我還是無腦暴力流，當然還是用了dp數組保存了中間結果，因爲當n<=4的時候結果是小於n的，所以特殊考慮。

其他一旦分到n<=4時，直接返回n。

class Solution {
public:
    int dp[100010];
    
    int integerBreakL(int n){
    	if(n <= 4) return n;
    	if(dp[n]) return dp[n];
        int res = 0;
        for(int i=1;i<n;i++) 
			res = max(res,integerBreakL(i) * integerBreakL(n-i));
        dp[n] = res;
        return res;
    }
    
    int integerBreak(int n) {
        if(n == 2) return 1;
        if(n == 3) return 2;
        if(n == 4) return 4;
        return integerBreakL(n);
    }
};

或者這樣：

class Solution {
public:
    int dp[100010];
    int integerBreak(int n) {
        if(n == 2) return 1;
        if(n == 3) return 2;
        if(n == 4) return 4;
        for(int i=1;i<=4;i++) dp[i] = i;
        for(int i=5;i<=n;i++)
            for(int j=2;j<i;j++)
                dp[i] = max(dp[i],dp[j]*(i-j));
        return dp[n];
    }
};

評論大神的解法（咱們用點正常算法行不 orz）。求函數 y=(n/x)^x(x>0) 的最大值，可得x=e時y最大，但只能分解成整數，故x取2或3，由於6=2+2+2=3+3，顯然2³=8<9=3²,故應分解爲多個3。

class Solution {
public:
	int integerBreak(int n) {
	    if(n == 2) return 1;
	    if(n == 3) return 2;
	    int a = 1;
	    while(n > 4){
	        n = n - 3;
	        a = a * 3;
	    }
	    return a * n;
	}
};

650. 2 Keys Keyboard – important

Initially on a notepad only one character ‘A’ is present. You can perform two operations on this notepad for each step:

Copy All: You can copy all the characters present on the notepad (partial copy is not allowed).
Paste: You can paste the characters which are copied last time.
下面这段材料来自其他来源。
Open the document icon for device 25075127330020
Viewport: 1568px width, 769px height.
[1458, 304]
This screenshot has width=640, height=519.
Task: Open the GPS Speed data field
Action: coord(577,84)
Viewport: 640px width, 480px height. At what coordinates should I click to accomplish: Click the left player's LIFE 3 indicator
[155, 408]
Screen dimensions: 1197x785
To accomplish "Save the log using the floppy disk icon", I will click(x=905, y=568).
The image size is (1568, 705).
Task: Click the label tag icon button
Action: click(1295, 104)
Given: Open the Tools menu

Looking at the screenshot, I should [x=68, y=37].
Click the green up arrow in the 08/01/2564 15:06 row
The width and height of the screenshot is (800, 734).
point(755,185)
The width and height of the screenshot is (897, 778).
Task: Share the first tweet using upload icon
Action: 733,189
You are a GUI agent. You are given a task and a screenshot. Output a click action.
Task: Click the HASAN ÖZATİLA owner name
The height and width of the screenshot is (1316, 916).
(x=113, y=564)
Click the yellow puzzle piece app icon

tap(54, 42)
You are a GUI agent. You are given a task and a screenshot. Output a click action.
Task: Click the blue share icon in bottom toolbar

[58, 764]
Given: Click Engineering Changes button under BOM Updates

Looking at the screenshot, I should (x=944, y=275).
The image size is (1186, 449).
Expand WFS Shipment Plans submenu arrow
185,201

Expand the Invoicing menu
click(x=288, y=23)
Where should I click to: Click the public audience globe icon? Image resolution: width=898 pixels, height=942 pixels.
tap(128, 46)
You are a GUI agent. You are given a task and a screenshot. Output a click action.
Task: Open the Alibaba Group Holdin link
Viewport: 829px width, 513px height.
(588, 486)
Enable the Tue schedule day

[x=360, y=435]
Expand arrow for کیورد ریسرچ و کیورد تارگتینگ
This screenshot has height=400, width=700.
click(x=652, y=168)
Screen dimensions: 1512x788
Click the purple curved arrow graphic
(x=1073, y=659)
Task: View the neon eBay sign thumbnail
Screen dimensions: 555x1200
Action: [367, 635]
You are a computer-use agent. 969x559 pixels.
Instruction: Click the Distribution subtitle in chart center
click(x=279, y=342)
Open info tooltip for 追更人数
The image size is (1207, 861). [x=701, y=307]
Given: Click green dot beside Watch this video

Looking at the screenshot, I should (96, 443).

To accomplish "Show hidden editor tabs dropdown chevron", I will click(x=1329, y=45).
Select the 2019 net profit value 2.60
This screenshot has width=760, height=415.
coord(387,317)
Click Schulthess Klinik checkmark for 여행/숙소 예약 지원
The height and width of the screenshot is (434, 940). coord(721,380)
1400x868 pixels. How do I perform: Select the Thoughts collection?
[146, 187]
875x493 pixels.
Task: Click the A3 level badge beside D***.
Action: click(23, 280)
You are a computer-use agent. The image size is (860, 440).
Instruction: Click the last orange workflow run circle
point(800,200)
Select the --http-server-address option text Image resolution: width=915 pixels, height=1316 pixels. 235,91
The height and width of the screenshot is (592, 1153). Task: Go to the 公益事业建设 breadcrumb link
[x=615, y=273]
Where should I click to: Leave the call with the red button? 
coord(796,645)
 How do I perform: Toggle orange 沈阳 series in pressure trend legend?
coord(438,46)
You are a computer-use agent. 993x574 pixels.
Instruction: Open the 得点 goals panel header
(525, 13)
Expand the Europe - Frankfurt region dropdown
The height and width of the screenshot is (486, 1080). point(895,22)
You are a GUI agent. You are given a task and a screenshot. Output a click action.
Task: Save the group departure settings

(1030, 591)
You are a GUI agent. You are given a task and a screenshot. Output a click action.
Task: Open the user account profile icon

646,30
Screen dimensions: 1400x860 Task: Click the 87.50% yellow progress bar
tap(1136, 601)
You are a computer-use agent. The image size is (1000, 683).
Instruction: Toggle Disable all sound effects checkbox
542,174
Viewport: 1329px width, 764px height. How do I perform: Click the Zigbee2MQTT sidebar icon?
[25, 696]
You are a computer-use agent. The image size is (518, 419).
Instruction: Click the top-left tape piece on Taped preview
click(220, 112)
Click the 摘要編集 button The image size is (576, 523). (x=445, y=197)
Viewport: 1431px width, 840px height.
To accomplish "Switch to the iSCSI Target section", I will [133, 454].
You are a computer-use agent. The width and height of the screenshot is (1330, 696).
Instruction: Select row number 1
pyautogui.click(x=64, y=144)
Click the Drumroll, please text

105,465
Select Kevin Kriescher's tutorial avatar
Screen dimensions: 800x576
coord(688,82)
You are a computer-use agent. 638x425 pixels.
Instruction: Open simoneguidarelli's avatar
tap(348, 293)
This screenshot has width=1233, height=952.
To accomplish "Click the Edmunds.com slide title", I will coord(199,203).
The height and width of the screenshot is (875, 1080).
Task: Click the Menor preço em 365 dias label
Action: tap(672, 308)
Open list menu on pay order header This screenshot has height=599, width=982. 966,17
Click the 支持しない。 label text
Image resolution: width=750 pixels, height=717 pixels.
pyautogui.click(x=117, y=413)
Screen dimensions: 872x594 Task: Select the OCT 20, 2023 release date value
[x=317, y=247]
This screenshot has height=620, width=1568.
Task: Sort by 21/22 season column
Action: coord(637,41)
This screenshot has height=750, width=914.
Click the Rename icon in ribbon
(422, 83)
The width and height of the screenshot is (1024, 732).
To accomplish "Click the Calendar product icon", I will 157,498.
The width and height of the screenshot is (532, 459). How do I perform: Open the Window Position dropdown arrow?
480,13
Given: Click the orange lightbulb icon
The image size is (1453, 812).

Given a number n. You have to get exactly n ‘A’ on the notepad by performing the minimum number of steps permitted. Output the minimum number of steps to get n ‘A’.

Example 1:

Input: 3
Output: 3
Explanation:
Intitally, we have one character ‘A’.
In step 1, we use Copy All operation.
In step 2, we use Paste operation to get ‘AA’.
In step 3, we use Paste operation to get ‘AAA’.

Note:

The n will be in the range [1, 1000].

• 思路

再次硬鋼。/_ \

class Solution {
public:
    int res = 99999999;
    void minStepsL(int n,int nowPaste,int nowChar,int tempStep){
        if(nowChar == n){
            res = min(res,tempStep);
            return;
        } 
        if(nowChar > n || nowPaste > n) return;
        if(nowPaste == 0) minStepsL(n,1,nowChar,tempStep+1);
        else{
        	// 複製粘貼
            minStepsL(n,nowChar,nowChar*2,tempStep+2);
            // 只粘貼
            minStepsL(n,nowPaste,nowChar+nowPaste,tempStep+1);
        } 
    }

    int minSteps(int n) {
        minStepsL(n,0,1,0);
        return res;
    }
};

看了大神評論沒想到上面的代碼還可以優化，優先複製粘貼，這樣得到的一定是最優的！

class Solution {
public:
    int res;
    bool minStepsL(int n,int nowPaste,int nowChar,int tempStep){
        if(nowChar == n){
            res = tempStep;
            return true;
        }
        if(nowChar > n) return false;
        if(minStepsL(n,nowChar,nowChar*2,tempStep+2)) return true;
        return minStepsL(n,nowPaste,nowChar+nowPaste,tempStep+1);
    }

    int minSteps(int n) {
        minStepsL(n,0,1,0);
        return res;
    }
};

這道題的正確數學解法應該是（還是參考了評論大神的解法）：

class Solution {
public:
    int minSteps(int n) {
        if (n == 1) return 0; // 1不用操作
        int maxfactor = 1;
        
        // 這裏找出n大於1的最小公因數，打個比方
        // 18的最小公因數是3，那麼只用把6經過三次操作就可以變成18了
        for (int i = 2; i <= sqrt(n); i++) {
            if (n%i == 0) {
                maxfactor = i;
                break;
            }
        }
        if (maxfactor == 1) return n; //maxfactor爲1代表n是質數，質數沒有公因式，直接返回本身就ok
        return maxfactor + minSteps(n / maxfactor);//還是拿18做例子，變成18所需要的次數=3+變成6所需要的次數。
        //變成6所需要的次數=2+變成3所需要的次數。
        //3是質數，直接返回3，所以答案就是3+2+3=8
    }
};

223. Rectangle Area

Find the total area covered by two rectilinear rectangles in a 2D plane.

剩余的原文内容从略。